The <context:annotation-config/> bean takes care of the javax.persistence annotation but it does not create a bean definition for the UserService class. To do that we need the <context:component-scan/> bean. This bean scans the specified base package for classes annotated with @Component and its subclasses, which includes @Service. By annotating the UserClass as a @Service we are spared from configuring it by hand in XML.

The <context:component-scan/> bean only searches for annotations relevant to the current application context. In this case we must define the service layer outside of the *-servlet.xml WebApplicationContext. The @Controller annotation is valid in a WebApplicationContext where a @Service annotation is not. We should instead keep our service layer configuration separate from the webapp configuration. In services.xml we have our services defined.

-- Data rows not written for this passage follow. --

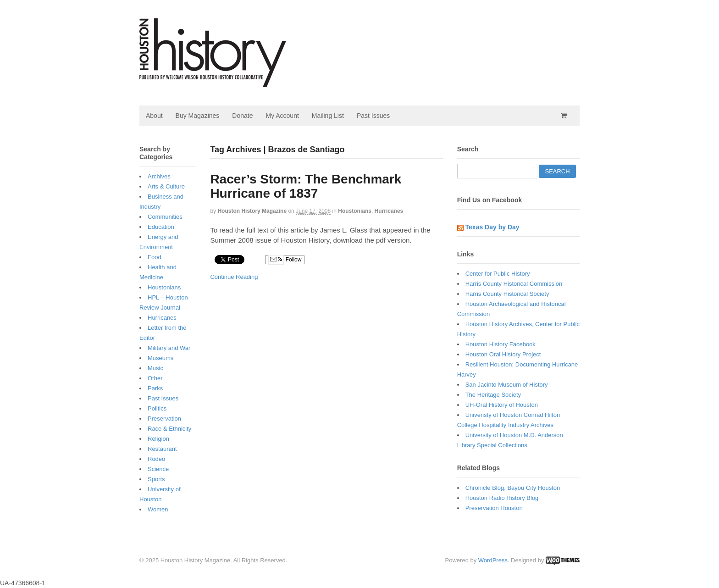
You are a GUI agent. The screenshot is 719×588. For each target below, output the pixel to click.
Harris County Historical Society (507, 294)
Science (158, 469)
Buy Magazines (198, 116)
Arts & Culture (166, 186)
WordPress (493, 560)
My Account (282, 116)
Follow (285, 260)
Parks (155, 388)
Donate (242, 116)
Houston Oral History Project (503, 354)
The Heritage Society (493, 394)
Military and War (169, 348)
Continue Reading (234, 277)
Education (161, 227)
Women (158, 509)
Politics (157, 408)
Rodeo (156, 459)
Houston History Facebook (500, 344)
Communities (165, 216)
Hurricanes (389, 211)
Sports (156, 479)
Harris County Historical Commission (514, 283)
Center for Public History (498, 273)
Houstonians (354, 211)
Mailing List (328, 116)
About (154, 116)
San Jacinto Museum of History (507, 384)
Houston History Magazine (252, 211)
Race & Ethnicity (169, 428)
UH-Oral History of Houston (502, 405)
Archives (159, 176)
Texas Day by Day (492, 227)
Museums (160, 358)
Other (155, 378)
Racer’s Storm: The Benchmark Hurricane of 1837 (305, 186)
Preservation (164, 418)
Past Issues (373, 116)
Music (155, 368)
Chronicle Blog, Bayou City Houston (513, 488)
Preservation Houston (494, 508)
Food (155, 257)
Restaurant (162, 449)
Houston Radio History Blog (502, 498)
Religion (158, 438)
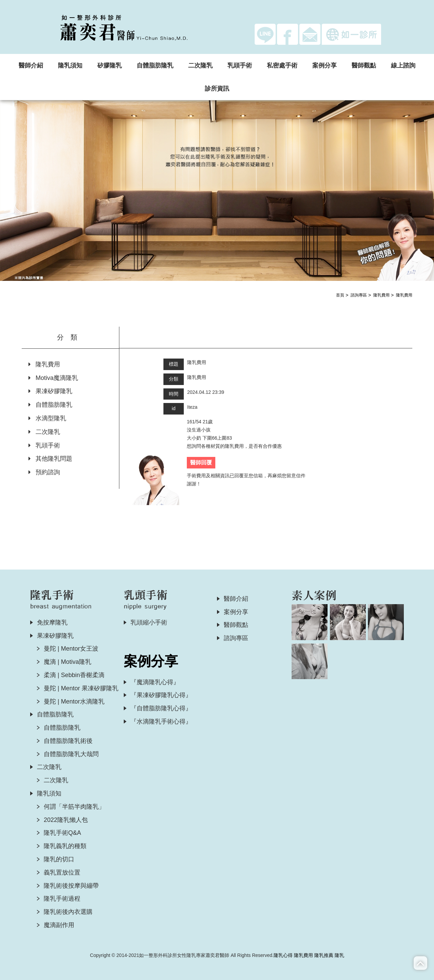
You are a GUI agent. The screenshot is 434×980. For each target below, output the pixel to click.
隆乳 (339, 955)
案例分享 (324, 65)
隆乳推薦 (324, 955)
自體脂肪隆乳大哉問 (71, 754)
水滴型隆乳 (47, 418)
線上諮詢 (403, 65)
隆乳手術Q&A (62, 833)
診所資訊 (217, 89)
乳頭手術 (240, 65)
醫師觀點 (364, 65)
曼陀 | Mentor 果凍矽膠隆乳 (81, 688)
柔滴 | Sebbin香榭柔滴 (74, 675)
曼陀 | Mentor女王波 (71, 649)
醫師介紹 (31, 65)
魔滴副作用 (59, 925)
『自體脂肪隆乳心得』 (161, 708)
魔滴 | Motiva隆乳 (67, 662)
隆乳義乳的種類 (65, 846)
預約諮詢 (44, 472)
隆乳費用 (381, 295)
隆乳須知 (70, 65)
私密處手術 (282, 65)
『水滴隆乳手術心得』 (161, 721)
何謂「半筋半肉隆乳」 (74, 807)
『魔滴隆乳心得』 (155, 682)
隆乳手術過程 (62, 899)
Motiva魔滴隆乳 (53, 378)
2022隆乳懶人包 (66, 820)
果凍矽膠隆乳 (50, 391)
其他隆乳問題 (50, 458)
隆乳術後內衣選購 (68, 912)
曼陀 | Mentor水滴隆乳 (74, 702)
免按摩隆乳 (52, 622)
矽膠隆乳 (110, 65)
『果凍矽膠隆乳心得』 (161, 695)
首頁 (340, 295)
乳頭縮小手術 (149, 622)
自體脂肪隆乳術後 (68, 741)
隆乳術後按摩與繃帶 (71, 886)
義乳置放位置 (62, 872)
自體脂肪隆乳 (155, 65)
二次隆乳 (200, 65)
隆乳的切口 (59, 859)
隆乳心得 (283, 955)
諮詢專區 (359, 295)
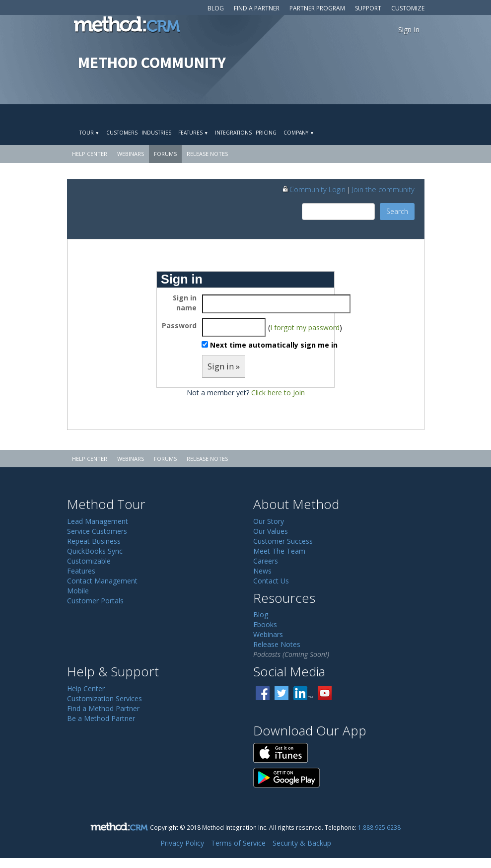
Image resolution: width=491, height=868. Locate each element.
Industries (156, 133)
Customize (408, 8)
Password (179, 325)
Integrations (233, 133)
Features (193, 133)
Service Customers (97, 531)
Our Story (269, 521)
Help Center (89, 153)
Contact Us (271, 580)
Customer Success (283, 541)
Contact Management (102, 580)
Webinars (131, 153)
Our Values (271, 531)
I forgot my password (305, 327)
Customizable (89, 561)
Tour (89, 133)
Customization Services (104, 698)
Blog (215, 8)
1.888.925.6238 (379, 827)
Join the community (383, 189)
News (262, 571)
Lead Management (97, 521)
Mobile (78, 590)
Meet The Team (279, 551)
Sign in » (223, 366)
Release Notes (207, 153)
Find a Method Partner (103, 708)
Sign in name (185, 302)
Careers (266, 561)
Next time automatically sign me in (274, 345)
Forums (165, 153)
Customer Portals (95, 600)
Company (298, 133)
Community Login (313, 189)
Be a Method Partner (101, 718)
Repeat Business (94, 541)
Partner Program (317, 8)
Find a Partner (257, 8)
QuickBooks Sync (95, 551)
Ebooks (265, 624)
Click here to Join (278, 392)
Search (397, 211)
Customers (122, 133)
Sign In (409, 29)
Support (368, 8)
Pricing (266, 133)
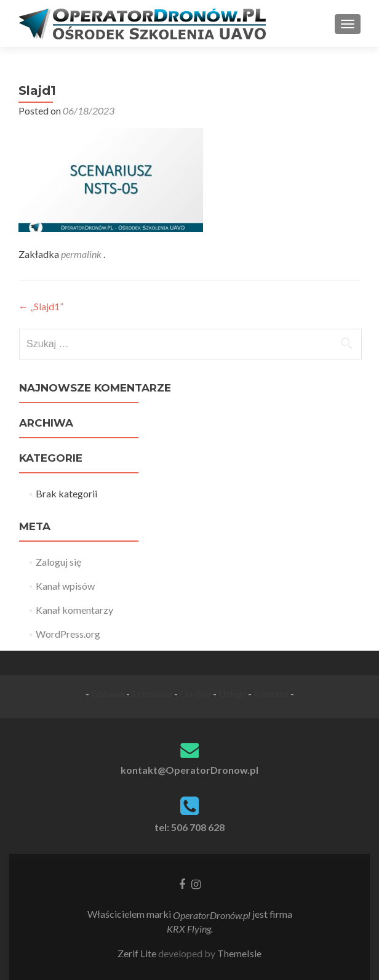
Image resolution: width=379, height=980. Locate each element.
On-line (195, 693)
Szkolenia (152, 693)
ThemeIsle (239, 953)
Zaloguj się (58, 561)
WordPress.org (68, 633)
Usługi (232, 693)
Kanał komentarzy (74, 609)
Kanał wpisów (65, 585)
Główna (108, 693)
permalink (82, 254)
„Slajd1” (41, 306)
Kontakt (271, 693)
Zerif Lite (138, 953)
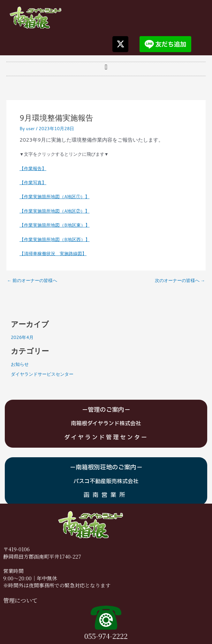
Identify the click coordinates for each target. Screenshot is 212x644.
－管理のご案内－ (106, 410)
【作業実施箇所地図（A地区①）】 (54, 196)
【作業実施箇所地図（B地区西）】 (55, 239)
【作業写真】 (33, 182)
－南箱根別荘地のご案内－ (106, 467)
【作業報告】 (33, 168)
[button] (106, 67)
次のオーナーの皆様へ (180, 280)
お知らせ (20, 364)
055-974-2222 (106, 636)
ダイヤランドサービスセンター (42, 374)
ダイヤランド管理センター (106, 437)
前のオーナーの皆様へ (32, 280)
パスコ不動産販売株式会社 (106, 481)
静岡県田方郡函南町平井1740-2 (39, 556)
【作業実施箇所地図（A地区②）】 (54, 211)
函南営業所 (106, 495)
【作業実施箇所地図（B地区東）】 (55, 225)
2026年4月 (22, 337)
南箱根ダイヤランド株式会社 (106, 423)
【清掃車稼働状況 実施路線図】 (53, 253)
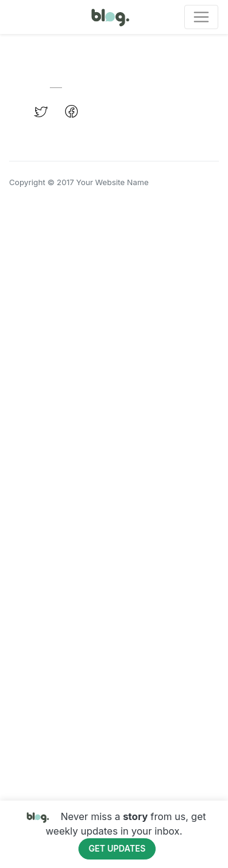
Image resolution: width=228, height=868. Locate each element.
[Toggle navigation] (201, 17)
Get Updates (117, 849)
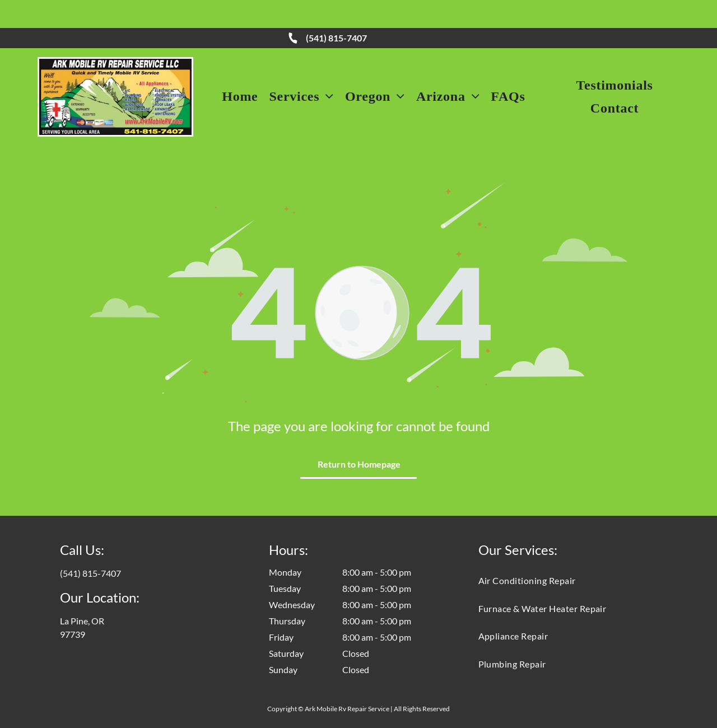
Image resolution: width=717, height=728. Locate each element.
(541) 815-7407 (336, 10)
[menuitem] (240, 68)
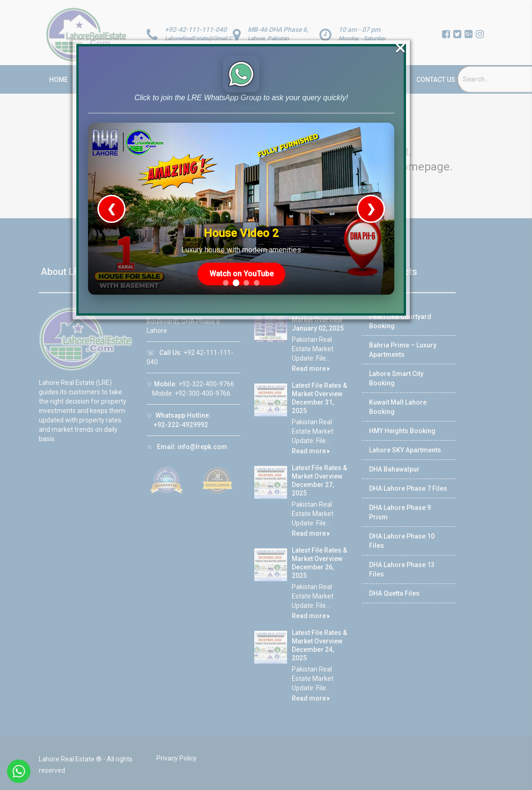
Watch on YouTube (242, 262)
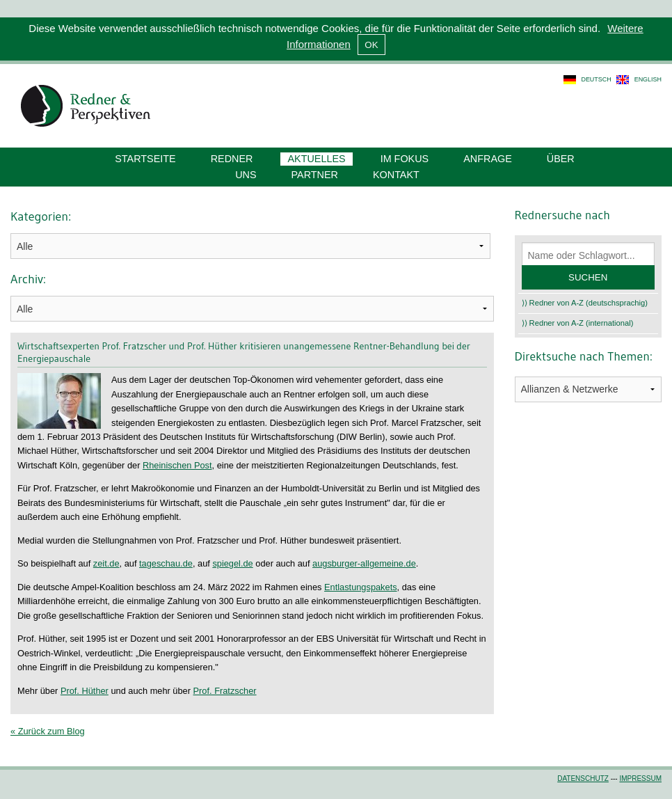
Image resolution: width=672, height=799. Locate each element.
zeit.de (106, 563)
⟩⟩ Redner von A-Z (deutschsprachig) (585, 303)
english (648, 79)
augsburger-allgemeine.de (364, 563)
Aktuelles (316, 159)
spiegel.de (232, 563)
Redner (232, 159)
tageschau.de (166, 563)
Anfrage (488, 159)
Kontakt (396, 175)
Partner (314, 175)
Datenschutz (583, 778)
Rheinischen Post (177, 465)
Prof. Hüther (84, 690)
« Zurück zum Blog (47, 731)
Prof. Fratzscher (225, 690)
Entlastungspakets (360, 587)
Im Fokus (405, 159)
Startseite (145, 159)
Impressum (640, 778)
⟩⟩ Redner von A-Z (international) (577, 323)
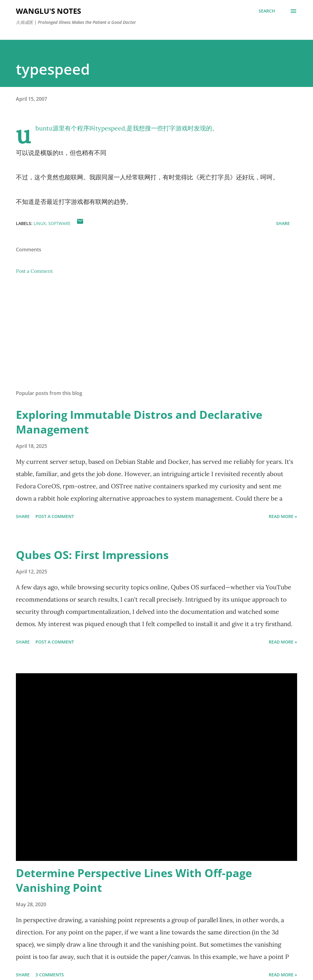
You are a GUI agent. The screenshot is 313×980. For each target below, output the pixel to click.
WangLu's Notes (48, 11)
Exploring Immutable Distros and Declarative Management (139, 422)
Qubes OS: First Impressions (92, 555)
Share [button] (283, 223)
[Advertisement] (156, 337)
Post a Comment (34, 271)
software (59, 223)
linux (40, 223)
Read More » (283, 516)
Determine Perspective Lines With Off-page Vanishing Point (134, 880)
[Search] (267, 11)
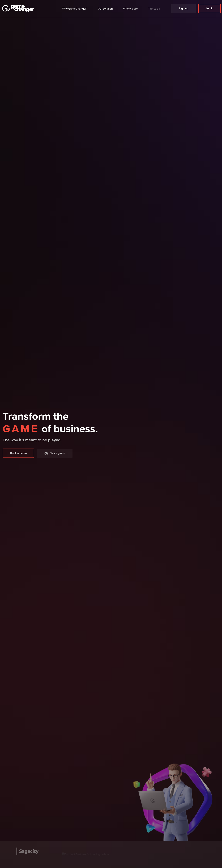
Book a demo (18, 459)
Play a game (54, 459)
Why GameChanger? (75, 8)
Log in (210, 7)
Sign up (183, 7)
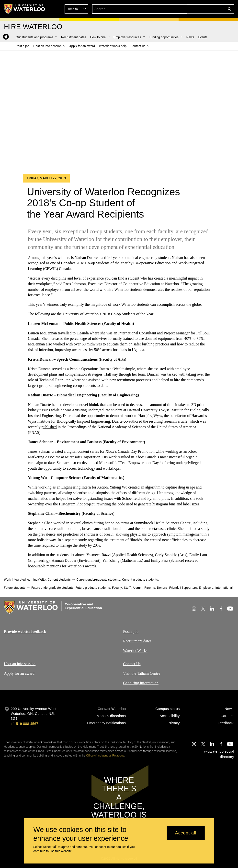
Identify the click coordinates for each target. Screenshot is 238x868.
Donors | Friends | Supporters (177, 587)
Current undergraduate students (98, 579)
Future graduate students (93, 587)
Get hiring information (141, 683)
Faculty (117, 587)
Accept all (185, 833)
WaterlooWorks (135, 651)
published (49, 427)
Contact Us (132, 664)
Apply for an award (19, 673)
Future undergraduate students (53, 587)
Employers (206, 587)
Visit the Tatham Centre (141, 673)
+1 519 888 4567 (24, 724)
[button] (194, 9)
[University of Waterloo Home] (25, 9)
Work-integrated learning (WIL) (25, 579)
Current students (59, 579)
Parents (149, 587)
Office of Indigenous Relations (105, 755)
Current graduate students (140, 579)
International (224, 587)
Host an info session (20, 664)
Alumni (137, 587)
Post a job (131, 631)
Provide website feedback (25, 631)
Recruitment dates (137, 641)
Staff (127, 587)
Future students (15, 587)
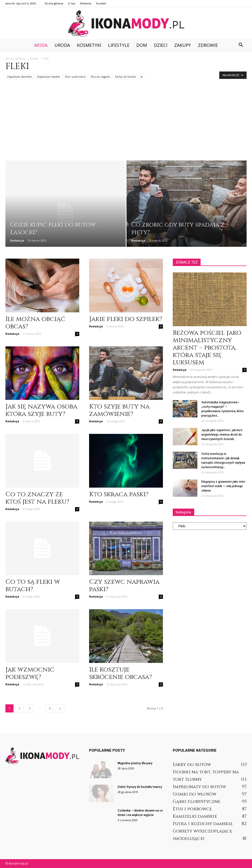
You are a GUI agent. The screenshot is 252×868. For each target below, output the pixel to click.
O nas (72, 3)
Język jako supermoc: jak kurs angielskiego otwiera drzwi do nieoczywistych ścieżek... (222, 435)
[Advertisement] (126, 123)
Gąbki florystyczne (196, 802)
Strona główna (54, 3)
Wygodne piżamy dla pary (135, 763)
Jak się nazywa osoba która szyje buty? (41, 410)
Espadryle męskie (48, 76)
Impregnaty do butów (199, 787)
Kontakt (101, 3)
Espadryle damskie (20, 76)
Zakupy (183, 45)
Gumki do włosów (194, 794)
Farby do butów (125, 76)
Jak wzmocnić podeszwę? (30, 673)
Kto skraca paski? (119, 494)
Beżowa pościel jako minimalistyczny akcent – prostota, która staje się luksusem (207, 348)
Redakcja (17, 240)
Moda (41, 45)
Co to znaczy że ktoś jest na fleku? (37, 498)
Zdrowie (208, 45)
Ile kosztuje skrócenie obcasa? (120, 673)
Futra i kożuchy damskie (203, 824)
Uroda (62, 45)
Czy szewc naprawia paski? (124, 586)
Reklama (85, 3)
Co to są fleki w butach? (33, 586)
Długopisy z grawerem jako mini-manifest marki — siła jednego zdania (223, 486)
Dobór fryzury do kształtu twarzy (140, 787)
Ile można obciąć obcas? (35, 323)
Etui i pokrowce (75, 76)
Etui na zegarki (100, 76)
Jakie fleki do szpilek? (125, 319)
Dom (142, 45)
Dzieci (160, 45)
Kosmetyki (89, 45)
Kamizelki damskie (195, 816)
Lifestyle (119, 45)
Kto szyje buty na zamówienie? (119, 410)
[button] (241, 45)
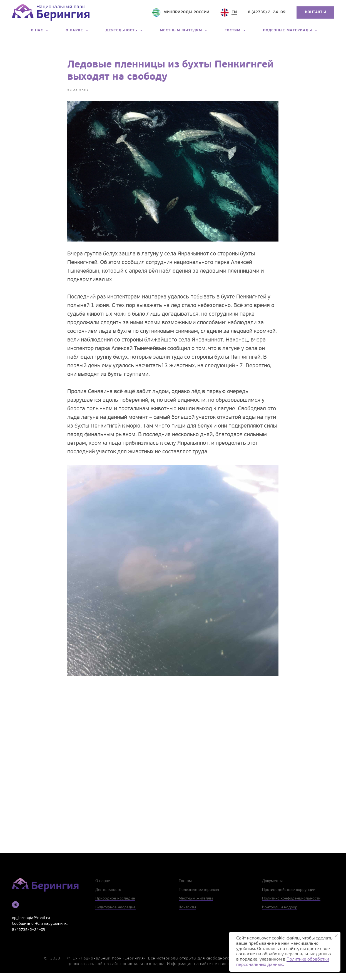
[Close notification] (336, 936)
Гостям (233, 30)
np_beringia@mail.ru (31, 925)
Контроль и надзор (280, 915)
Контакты (187, 915)
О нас (38, 30)
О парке (75, 30)
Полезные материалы (288, 30)
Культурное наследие (115, 915)
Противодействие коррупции (289, 897)
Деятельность (122, 30)
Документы (273, 888)
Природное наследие (115, 906)
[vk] (15, 912)
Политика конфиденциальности (291, 906)
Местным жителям (182, 30)
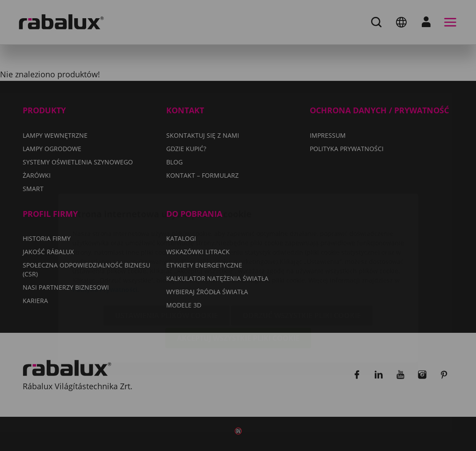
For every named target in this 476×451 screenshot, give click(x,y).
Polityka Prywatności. (106, 237)
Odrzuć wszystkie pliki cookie (302, 263)
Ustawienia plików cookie (166, 263)
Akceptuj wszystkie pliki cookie (238, 286)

<?xml version="1.0" encoding="UTF-8"?>
<beans xmlns="http://www.springframework.org/schema/beans"
       xmlns:xsi="http://www.w3.org/2001/XMLSchema-instance"
       xmlns:p="http://www.springframework.org/schema/p"
       xmlns:context="http://www.springframework.org/schema/context"
       xmlns:jee="http://www.springframework.org/schema/jee"
       xsi:schemaLocation="http://www.springframework.org/schema/beans

http://www.springframework.org/schema/beans/spring-beans-3.0.xsd

http://www.springframework.org/schema/context

http://www.springframework.org/schema/context/spring-context-3.0.xsd

http://www.springframework.org/schema/jee

                           http://www.springframework.org/schema/jee/spring-jee-2.5.xsd">

  <jee:jndi-lookup id="bookmarksPU" jndi-name="persistence/bookmarksPU"/>

  <!-- here we need component-scan for the services and annotation-config for the persistence unit -->
  <context:component-scan base-package="net.anthonychaves.bookmarks"/>
  <context:annotation-config/>

</beans>

A WebApplicationContext inherits all the bean definitions from any imported ApplicationContexts. If we import the services.xml file in our *-servlet.xml file we will inherit the fully wired UserService bean created by the BeanPostProcessor beans in that ApplicationContext. We have a controller that needs an instance of UserService.

@Controller
@RequestMapping("/user")
public class UserController {

	@Autowired
	UserService userService;

	@Autowired
	ImageCaptchaService icservice;

	@RequestMapping(value="/new", method=RequestMethod.GET)
	public String newUser(ModelMap model) {
		model.addAttribute(new User());
		return "user_new";
	}

	@RequestMapping(method=RequestMethod.POST)
	public String createUser(@ModelAttribute("user") User user,
							 HttpSession session,
							 @RequestParam("j_captcha_response") String captchaResponse) {

		boolean validResponse = icservice.validateResponseForID(session.getId(), captchaResponse);
		if (validResponse) {
		  userService.saveUser(user);
		  session.setAttribute("user", user);
			return "redirect:/b/user";
		} else {
			return "redirect:/b/user/new";
		}
	}

	@RequestMapping(method=RequestMethod.GET)
	public String user(HttpSession session) {
	  if (session == null || session.getAttribute("user") == null) {
	    return "redirect:/b/user/new";
	  }

		User user = (User)session.getAttribute("user");
	  return "user";
	}

	@RequestMapping(method=RequestMethod.POST, value="/login")
	public String login(@RequestParam("name") String username, HttpSession session) {
	  User user = userService.findUser(username);
	  session.setAttribute("user", user);
    return "redirect:/b/user";
	}

	public void setUserService(UserService userService) {
	  this.userService = userService;
	}
}

By specifying the UserService in UserController as @Autowired we expect an AutowiredAnnotationBeanPostProcessor to inject an instance of UserService into an instance of this class. Both the <context:annotation-config/> and <context:component-scan/> beans create instances of AutowiredAnnotationBeanPostProcessor. The <context:annotation-config/> bean creates a PersistenceAnnotationBeanPostProcessor which is not important to us here. We don’t have any persistence units to inject.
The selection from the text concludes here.